There are at least two reasons why you would want to do such a thing:

  1. Chain loading. The current process image is replaced with something different.
  2. Restarting the currently running program (might for example happen when you SIGHUP or such a server process, reloading everything and doing a completely fresh start). In some way, one could argue this is chain loading, only coincidentially with the same program.

fork without exec

That's what every daemon does every time it's started (twice, indeed). This does several things, among them the shell doesn't hang (since the original process that the shell waits on terminates) and the daemon is no longer controlled by the terminal, so closing the shell window doesn't kill the daemon.
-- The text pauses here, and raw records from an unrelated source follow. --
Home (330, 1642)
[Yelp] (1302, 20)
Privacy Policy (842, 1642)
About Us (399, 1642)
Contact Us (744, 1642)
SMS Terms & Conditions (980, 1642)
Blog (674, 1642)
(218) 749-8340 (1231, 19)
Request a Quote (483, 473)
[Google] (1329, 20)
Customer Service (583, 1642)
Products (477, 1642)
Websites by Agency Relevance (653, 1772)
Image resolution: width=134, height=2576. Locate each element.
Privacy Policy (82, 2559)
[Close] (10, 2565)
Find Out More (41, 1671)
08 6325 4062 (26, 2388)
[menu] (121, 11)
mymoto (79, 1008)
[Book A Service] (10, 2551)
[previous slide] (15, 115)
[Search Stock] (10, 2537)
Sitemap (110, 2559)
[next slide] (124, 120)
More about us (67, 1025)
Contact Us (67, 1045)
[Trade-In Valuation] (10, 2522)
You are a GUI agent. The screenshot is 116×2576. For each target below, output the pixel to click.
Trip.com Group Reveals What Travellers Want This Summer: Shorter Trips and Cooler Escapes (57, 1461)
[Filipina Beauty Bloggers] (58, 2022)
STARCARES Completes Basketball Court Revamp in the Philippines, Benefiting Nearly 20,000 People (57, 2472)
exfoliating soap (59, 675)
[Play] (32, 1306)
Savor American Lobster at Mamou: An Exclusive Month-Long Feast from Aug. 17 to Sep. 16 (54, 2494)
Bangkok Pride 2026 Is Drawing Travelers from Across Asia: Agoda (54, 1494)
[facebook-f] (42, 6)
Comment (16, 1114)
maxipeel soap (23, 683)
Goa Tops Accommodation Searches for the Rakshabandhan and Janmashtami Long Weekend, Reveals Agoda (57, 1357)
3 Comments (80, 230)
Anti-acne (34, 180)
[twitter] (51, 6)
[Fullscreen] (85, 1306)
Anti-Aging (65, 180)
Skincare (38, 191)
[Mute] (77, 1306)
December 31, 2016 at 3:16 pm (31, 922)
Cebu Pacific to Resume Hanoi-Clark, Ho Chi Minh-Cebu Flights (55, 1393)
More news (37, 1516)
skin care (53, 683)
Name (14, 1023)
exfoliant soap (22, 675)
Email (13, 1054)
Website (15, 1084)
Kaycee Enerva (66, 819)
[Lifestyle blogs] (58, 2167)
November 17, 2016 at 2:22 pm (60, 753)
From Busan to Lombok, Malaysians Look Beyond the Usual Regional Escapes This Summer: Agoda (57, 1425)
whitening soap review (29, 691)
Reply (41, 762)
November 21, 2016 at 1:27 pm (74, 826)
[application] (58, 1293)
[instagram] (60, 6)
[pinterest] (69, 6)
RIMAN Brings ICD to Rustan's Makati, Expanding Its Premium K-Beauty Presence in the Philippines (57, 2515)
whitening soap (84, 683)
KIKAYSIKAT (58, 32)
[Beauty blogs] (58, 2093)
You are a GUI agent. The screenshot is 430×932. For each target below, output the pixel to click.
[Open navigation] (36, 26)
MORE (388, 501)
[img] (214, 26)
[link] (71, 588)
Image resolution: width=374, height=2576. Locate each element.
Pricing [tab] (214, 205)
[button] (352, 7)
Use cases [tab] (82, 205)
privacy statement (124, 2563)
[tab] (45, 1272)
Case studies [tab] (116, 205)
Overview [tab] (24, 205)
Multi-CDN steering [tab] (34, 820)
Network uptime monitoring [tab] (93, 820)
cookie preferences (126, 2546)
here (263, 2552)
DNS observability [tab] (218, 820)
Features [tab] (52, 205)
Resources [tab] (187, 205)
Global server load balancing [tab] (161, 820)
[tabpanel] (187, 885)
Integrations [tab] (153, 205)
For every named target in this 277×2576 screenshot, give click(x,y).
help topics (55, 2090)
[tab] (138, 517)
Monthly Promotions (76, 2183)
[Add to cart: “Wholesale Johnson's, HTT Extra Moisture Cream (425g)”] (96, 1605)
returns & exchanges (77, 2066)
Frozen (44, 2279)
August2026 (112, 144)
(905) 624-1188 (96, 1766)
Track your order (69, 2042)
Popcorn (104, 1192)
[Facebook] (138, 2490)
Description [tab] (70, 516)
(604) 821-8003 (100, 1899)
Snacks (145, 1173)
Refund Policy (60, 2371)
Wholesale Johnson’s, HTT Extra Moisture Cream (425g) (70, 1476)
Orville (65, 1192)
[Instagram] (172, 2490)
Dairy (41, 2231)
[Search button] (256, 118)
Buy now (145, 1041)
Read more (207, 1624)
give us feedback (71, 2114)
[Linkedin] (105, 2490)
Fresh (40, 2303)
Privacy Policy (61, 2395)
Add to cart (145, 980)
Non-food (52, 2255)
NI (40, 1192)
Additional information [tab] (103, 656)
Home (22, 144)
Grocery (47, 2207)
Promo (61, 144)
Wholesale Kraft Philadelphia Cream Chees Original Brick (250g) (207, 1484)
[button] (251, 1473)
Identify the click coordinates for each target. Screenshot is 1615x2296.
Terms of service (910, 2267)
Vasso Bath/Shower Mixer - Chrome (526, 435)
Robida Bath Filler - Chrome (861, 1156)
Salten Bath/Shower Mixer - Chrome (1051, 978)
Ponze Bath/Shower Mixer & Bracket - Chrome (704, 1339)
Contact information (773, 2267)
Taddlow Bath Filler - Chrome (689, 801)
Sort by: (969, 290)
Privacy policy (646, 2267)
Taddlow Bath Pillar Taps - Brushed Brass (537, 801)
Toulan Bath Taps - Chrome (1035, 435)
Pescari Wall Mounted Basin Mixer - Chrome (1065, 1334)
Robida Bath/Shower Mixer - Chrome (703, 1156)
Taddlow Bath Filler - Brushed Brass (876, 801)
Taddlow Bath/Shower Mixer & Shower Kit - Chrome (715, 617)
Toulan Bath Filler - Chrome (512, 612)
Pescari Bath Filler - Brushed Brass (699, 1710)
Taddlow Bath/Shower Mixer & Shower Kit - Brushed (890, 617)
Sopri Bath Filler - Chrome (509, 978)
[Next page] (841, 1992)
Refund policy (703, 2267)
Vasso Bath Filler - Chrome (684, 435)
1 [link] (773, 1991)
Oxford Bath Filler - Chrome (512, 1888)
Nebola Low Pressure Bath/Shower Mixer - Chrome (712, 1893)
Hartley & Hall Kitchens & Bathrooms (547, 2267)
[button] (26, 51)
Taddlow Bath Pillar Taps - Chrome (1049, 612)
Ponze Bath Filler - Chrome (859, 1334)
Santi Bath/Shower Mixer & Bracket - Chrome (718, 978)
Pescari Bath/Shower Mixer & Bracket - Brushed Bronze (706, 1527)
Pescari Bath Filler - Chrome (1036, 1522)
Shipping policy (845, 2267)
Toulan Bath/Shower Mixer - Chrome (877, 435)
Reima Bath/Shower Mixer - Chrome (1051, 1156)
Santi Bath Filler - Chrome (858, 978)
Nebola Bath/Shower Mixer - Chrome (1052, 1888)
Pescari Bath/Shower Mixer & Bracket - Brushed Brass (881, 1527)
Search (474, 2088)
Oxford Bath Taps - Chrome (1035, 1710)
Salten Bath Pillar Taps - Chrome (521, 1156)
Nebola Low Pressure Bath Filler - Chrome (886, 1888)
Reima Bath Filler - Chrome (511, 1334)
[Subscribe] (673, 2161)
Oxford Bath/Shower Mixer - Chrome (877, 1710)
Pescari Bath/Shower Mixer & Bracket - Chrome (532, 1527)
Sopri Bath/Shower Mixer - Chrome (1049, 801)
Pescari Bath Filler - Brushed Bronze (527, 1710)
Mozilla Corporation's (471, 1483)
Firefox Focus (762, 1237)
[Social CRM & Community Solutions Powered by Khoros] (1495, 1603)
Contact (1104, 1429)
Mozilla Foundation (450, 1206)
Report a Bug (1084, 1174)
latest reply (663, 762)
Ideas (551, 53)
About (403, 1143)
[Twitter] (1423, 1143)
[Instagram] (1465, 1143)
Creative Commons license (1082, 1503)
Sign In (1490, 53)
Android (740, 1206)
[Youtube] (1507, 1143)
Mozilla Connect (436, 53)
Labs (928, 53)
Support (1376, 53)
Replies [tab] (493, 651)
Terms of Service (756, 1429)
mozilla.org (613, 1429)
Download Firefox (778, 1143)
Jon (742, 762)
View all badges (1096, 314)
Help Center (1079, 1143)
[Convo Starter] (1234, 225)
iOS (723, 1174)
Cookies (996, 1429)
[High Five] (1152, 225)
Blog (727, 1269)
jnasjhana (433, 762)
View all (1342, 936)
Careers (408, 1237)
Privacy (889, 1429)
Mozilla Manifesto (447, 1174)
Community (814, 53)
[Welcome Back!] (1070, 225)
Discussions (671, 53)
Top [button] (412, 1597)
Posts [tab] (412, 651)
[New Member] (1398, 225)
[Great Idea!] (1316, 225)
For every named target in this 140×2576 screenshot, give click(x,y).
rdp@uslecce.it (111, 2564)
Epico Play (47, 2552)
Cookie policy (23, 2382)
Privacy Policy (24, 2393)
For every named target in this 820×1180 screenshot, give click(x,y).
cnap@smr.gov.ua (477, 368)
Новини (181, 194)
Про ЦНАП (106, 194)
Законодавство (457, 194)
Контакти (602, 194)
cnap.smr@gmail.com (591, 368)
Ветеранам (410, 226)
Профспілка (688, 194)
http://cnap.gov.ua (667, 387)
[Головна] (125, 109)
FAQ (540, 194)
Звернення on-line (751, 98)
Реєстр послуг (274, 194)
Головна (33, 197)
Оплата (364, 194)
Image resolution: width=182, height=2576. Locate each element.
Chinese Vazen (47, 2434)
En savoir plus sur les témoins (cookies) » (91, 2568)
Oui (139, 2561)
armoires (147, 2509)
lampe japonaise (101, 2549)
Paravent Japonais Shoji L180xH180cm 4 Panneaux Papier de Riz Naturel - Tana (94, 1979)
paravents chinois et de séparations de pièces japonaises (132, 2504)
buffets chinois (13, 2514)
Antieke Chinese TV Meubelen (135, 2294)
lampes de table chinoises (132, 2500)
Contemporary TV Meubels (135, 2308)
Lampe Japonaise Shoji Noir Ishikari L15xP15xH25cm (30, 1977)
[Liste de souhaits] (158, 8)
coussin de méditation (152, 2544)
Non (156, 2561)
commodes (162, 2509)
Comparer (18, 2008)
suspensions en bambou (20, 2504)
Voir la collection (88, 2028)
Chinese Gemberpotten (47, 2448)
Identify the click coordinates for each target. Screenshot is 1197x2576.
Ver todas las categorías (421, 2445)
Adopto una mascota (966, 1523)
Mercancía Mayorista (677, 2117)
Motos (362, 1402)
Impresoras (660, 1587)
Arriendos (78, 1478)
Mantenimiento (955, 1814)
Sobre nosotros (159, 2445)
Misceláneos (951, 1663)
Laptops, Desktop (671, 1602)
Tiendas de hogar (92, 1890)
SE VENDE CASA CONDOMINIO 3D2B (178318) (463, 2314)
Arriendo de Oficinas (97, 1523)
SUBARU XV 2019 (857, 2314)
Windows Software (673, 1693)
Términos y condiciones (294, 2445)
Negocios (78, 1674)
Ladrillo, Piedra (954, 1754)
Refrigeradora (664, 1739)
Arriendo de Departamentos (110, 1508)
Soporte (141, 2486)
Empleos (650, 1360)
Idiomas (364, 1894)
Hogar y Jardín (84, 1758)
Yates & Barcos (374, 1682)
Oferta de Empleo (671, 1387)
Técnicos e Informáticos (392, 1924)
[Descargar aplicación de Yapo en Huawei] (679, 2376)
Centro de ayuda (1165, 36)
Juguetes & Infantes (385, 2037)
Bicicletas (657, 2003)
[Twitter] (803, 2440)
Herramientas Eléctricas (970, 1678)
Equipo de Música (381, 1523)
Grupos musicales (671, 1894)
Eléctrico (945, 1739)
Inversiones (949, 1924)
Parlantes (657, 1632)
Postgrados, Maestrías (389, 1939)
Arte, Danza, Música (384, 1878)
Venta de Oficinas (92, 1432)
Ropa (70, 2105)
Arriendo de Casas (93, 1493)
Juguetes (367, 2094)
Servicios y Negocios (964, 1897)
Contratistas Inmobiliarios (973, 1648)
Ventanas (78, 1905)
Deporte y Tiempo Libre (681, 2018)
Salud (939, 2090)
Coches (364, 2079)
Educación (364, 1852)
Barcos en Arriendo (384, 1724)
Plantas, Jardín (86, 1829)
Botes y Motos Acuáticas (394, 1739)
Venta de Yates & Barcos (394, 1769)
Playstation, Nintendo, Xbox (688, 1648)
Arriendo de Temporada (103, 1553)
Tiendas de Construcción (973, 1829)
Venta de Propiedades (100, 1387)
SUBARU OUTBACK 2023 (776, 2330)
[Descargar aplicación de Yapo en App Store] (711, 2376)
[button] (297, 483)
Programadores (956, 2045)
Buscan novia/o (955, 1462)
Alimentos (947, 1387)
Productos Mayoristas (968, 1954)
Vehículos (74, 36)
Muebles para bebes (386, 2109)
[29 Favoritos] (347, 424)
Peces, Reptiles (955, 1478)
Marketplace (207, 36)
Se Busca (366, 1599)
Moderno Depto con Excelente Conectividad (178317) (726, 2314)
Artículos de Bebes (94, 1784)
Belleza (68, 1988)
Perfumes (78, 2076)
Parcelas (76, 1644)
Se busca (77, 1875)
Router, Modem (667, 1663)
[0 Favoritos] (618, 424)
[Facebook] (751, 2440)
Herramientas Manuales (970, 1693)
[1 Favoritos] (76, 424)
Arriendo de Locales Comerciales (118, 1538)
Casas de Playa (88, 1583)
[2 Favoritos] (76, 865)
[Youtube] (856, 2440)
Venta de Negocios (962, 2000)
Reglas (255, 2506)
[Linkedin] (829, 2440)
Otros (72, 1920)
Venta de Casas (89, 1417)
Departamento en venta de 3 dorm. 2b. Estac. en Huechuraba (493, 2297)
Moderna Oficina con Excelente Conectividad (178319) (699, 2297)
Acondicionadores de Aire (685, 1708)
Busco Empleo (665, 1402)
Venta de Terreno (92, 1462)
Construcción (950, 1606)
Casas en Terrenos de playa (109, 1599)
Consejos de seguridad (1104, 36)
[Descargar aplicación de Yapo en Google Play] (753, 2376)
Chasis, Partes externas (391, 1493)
Another common use is forking worker children, which was made famous by the apache web server some 25 years ago (nowadays this isn't considered state of the art any more due to being very prone to the thundering herd problem, but it sure provides the darn simplest, most robust server possible).

Yet another common use is to create a consistent snapshot. fork not only creates a process, it also copies (in theory, in reality it only marks pages copy-on-write) the address space. This (atomically) creates a snapshot of the complete program data which the parent can no longer modify.
Some programs take advantage of that. For example redis saves data to disk (in a consistent state) while at the same time modifying the data set concurrently. This only works because fork created a consistent snapshot that doesn't see the modifications made by the parent process.